428. Serialize and Deserialize N-ary Tree

Serialization is the process of converting a data structure or object into a sequence of bits so that it can be stored in a file or memory buffer, or transmitted across a network connection link to be reconstructed later in the same or another computer environment.

Design an algorithm to serialize and deserialize an N-ary tree. An N-ary tree is a rooted tree in which each node has no more than N children. There is no restriction on how your serialization/deserialization algorithm should work. You just need to ensure that an N-ary tree can be serialized to a string and this string can be deserialized to the original tree structure.

For example, you may serialize the following 3-ary tree

as [1 [3[5 6] 2 4]]. Note that this is just an example, you do not necessarily need to follow this format.

Or you can follow LeetCode's level order traversal serialization format, where each group of children is separated by the null value.

For example, the above tree may be serialized as [1,null,2,3,4,5,null,null,6,7,null,8,null,9,10,null,null,11,null,12,null,13,null,null,14].

You do not necessarily need to follow the above-suggested formats, there are many more different formats that work so please be creative and come up with different approaches yourself.
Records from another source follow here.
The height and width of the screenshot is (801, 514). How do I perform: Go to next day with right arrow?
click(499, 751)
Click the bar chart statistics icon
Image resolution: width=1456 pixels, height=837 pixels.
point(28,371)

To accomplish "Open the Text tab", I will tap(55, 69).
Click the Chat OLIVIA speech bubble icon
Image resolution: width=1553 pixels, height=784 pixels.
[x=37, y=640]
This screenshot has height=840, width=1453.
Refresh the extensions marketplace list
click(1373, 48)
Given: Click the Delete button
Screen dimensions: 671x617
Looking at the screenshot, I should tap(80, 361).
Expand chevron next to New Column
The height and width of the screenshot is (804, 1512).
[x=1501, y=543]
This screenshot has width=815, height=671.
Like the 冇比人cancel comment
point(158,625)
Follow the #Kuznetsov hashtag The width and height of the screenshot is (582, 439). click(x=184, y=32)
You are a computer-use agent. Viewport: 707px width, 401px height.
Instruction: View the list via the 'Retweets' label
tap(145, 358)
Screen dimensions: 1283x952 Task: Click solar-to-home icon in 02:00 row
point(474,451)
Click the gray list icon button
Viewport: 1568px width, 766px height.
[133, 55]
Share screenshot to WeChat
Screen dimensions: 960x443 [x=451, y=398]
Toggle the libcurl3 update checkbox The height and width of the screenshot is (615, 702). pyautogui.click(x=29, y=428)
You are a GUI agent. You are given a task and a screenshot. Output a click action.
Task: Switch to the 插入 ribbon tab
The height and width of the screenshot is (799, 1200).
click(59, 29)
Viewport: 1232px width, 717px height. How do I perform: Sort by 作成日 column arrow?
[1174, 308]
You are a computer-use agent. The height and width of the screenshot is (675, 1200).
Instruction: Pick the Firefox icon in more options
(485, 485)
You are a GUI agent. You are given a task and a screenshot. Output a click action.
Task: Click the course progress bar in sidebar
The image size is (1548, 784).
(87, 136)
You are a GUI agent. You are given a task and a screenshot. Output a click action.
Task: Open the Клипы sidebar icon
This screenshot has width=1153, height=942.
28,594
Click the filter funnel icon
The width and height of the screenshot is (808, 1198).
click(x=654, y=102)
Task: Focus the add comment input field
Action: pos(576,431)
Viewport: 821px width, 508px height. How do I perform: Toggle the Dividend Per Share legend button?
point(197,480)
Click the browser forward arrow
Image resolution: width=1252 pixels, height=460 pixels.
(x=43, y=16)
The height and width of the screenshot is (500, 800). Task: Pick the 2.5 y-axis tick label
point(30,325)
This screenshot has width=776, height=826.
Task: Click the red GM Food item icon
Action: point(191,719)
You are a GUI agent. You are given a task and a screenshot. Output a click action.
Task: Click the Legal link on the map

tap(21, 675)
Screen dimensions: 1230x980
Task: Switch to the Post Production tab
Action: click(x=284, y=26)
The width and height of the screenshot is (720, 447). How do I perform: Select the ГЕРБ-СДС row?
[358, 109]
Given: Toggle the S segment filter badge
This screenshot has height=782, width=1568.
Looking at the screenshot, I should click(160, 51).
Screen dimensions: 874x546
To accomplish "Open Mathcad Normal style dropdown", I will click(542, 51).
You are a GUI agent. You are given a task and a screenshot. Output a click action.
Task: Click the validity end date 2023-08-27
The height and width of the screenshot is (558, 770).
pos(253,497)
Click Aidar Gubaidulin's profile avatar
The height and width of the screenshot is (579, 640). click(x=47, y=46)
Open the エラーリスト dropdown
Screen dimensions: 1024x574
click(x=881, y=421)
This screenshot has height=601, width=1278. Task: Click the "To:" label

public String serialize(Node root) {
    if (root == null) {
        return "";
    }

    StringBuilder ans = new StringBuilder();
    dfs(root, ans);
    return ans.toString();
}

// 前序遍历生成的字符串
private void dfs(Node root, StringBuilder ans) {
    if (root == null) {
        return;
    }

    ans.append("[");
    ans.append(root.val);
    for (Node child : root.children) {
        dfs(child, ans);
    }
    ans.append("]");
}

// Removed global var to make Codec stateless
public Node deserialize(String data) {
    if (data.length() == 0) {
        return null;
    }
	// Use array to pass by reference
    return solve(data, new int[]{0});
}

// 前序遍历
public Node solve(String data, int[] index) {
    index[0]++; // Skip opening bracket '['
    int num = getDigits(data, index);
    Node node = new Node(num, new ArrayList<>()); // Initialize children list

    while (index[0] < data.length()) {
        char c = data.charAt(index[0]);
        if (c == '[') {
            node.children.add(solve(data, index));
        } else if (c == ']') {
            // 这层的节点结束
            index[0]++; // Skip closing bracket ']'
            return node;
        }
    }

    // 出现异常输入有误或者确实是空节点
    return node;
}

// 先序：FOR：访问
public int getDigits(String src, int[] index) {
    int ret = 0;
    while (index[0] < src.length() && Character.isDigit(src.charAt(index[0]))) {
        ret = ret * 10 + src.charAt(index[0]) - '0';
        index[0]++;
    }
    return ret;
}

public Node deserialize(String data) {
    if (data.length() == 0) {
        return null;
    }

    // Use stack-based iterative approach instead of recursion
    Deque<Node> stack = new ArrayDeque<>();
    int index = 0;

    while (index < data.length()) {
        char c = data.charAt(index);
        if (c == '[') {
            index++; // skip '['
            int num = 0;
            while (index < data.length() && Character.isDigit(data.charAt(index))) {
                num = num * 10 + data.charAt(index) - '0';
                index++;
            }
            Node node = new Node(num, new ArrayList<>());
            stack.push(node);
        } else if (c == ']') {
            Node node = stack.pop();
            if (stack.isEmpty()) {
                return node;
            }
            stack.peek().children.add(node);
            index++;
        } else { // ','
            index++;
        }
    }

    return stack.isEmpty() ? null : stack.pop();
}

690. Employee Importance

You have a data structure of employee information, including the employee's unique ID, importance value, and direct subordinates' IDs.

You are given an array of employees employees where:

• employees[i].id is the ID of the ith employee.
• employees[i].importance is the importance value of the ith employee.
• employees[i].subordinates is a list of the IDs of the direct subordinates of the ith employee.

Given an integer id that represents an employee's ID, return the total importance value of this employee and all their direct and indirect subordinates.

public int getImportance(List<Employee> employees, int id) {
    // Build a map for O(1) employee lookup
    Map<Integer, Employee> employeeMap = new HashMap<>();
    for (Employee e : employees) {
        employeeMap.put(e.id, e);
    }
    return dfs(employeeMap, id);
}

private int dfs(Map<Integer, Employee> map, int id) {
    Employee emp = map.get(id);
    int total = emp.importance;
    for (int sub : emp.subordinates) {
        total += dfs(map, sub);
    }
    return total;
}